In 2021, the program resumed, though not without a vaccination requirement for families who wish to take part—a double standard given that officers working within these same facilities are no longer required to be vaccinated. DOCCS’ failure to ensure that people incarcerated in its facilities consistently have access to PPE since the earliest days of the pandemic further underscores that the vaccine mandate for families is merely an attempt to create additional obstacles.
Elijah says that she’s cautiously optimistic that the program will remain safe against legislative threats because of how valuable it is to loved ones on the outside and inside and its efficacy in incentivizing good behavior.
“There’s no reason that they should want to get rid of good behavior incentives,” said Elijah. “I think we’re on firm footing to push back against any effort to eliminate the Family Reunion Program, but I say that cautiously.”
A holistic view of the financial, physical, and emotional costs of intimacy while incarcerated
Campaigns or legislative efforts related to incarcerated people and their loved ones often focus on the financial toll placed on families and friends. The cost of sharing phone calls, sending care packages, traveling long distances for visits, or sending funds for commissary items are rightfully highlighted and contrasted with the abysmally low wages that people inside are paid for their labor. Families are often placed in debt and tasked with deciding whether to pay for necessary expenses or maintain contact with their loved ones inside. For instance, a recent change to the DOCCS package policy in New York is causing families new financial anxieties. In April 2022, Gov. Kathy Hochul issued a new policy only allowing care packages to be sent to state prisons via online vendors. Previously, loved ones could bring packages in during their in-person visits.
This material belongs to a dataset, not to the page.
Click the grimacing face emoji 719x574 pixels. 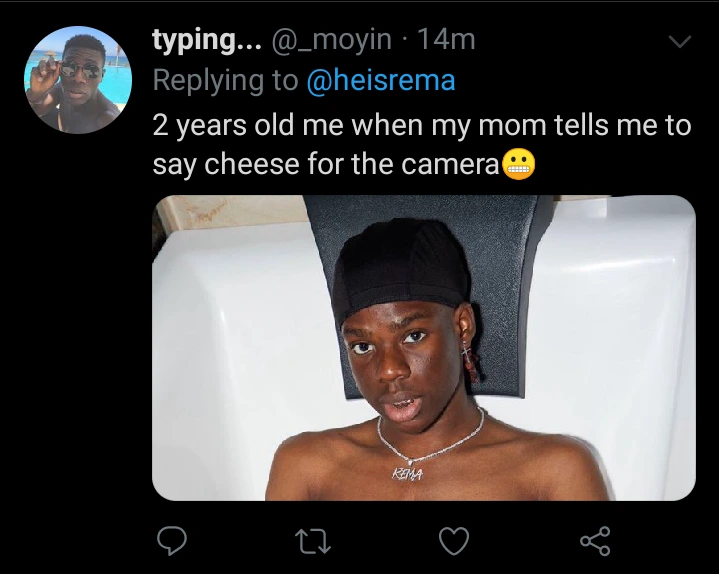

Not only do online vendors mean that families must pay shipping costs to send packages, but advocates say the new policy also limits what goods make it inside. For example, care packages have been one of the few avenues by which incarcerated loved ones can access fresh fruits and vegetables. Pivoting towards online vendors lengthens the journey from farm to table, meaning that most of these goods will spoil en route. Groups like AFJ have begun to fight back against the policy, putting out ads and sending thousands of postcards and emails to the governor’s office.
The impact of incarceration on families has just not been part of the narrative [and] mass incarceration not only destroys the people who are behind bars, but it [also] destroys the people on the outside and the communities they come from.
Soffiyah Elijah
Advocates are also drawing attention to the collateral harm the policy does to the health of people inside by further restricting their diets and their emotional and mental well-being. For instance, when care packages are filtered through third-party vendors, it’s more difficult for loved ones to personalize them by including a special snack or favorite type of produce that a person inside loves and anticipates.
Focusing outreach on finances and health can help people understand the ripple effects of incarceration and lead to successful campaigns that will have an immediate, urgent impact on the lives of incarcerated people and their families. But it can also obscure the intimate lives and needs of those on the inside and the people they love on the outside. For advocates like Elijah, shifting narratives about incarceration to a more holistic view may be the best salve to the harm caused by the carceral system.
“The impact of incarceration on families has just not been part of the narrative [and] mass incarceration not only destroys the people who are behind bars, but it [also] destroys the people on the outside and the communities they come from,” said Elijah. “That holistic view of what [incarceration is] doing is essential to develop a holistic strategy for undoing that harm.”